During this period, police inspectors reported their pistols to be missing and landlords were given shotguns by the police to defend themselves. The DJV stole weapons and ammunition from military bases, defense academies, and landlords. A spike in gun thefts were reported from Balangoda, Deniyaya, Hakmana, and Nochchiyagama in 1987. There were reports in May 1987 that an increasing number of youths were stealing such weapons from police stations in the south. 600 weapons, mostly shotguns, were taken by DJV in July 1987.

Armed with these stolen weapons, DJV members were trained in universities and were joined by new members from lower castes. At the start of the insurgency, it was estimated by western diplomats that of the 10,000 armed carders of the DJV, approximately 3,000 were well trained.

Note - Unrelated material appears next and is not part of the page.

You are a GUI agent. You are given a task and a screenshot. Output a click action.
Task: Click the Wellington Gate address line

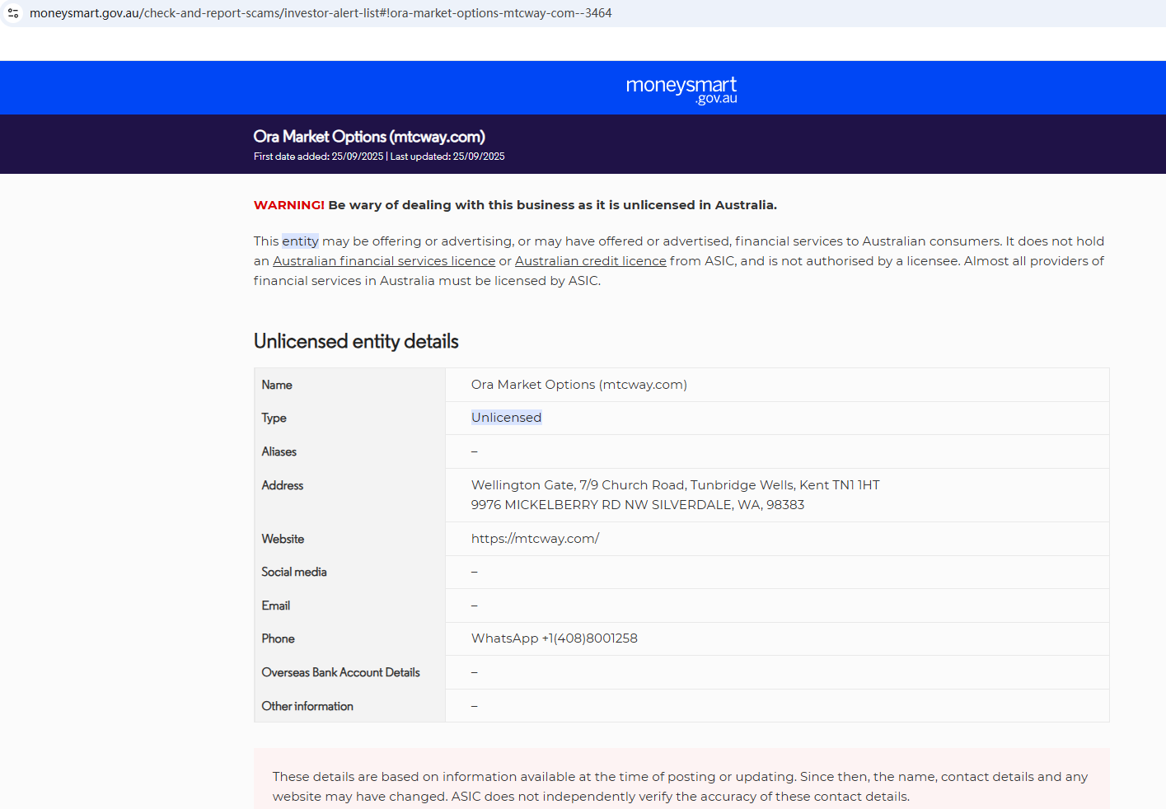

According to Somawansa Amarasinghe, a Central Committee member of the JVP, these groups were also provided aid by North Korea since 1970.

==Prelude to open insurrection==

On 15 December 1986, the JVP abducted and murdered Daya Pathirana, leader of the Independent Students' Union (ISU) of the University of Colombo, who was a rival of the Socialist Students Union, the student wing of the JVP. By this time, the JVP had been designated as a terrorist organization by the Jayawardene government.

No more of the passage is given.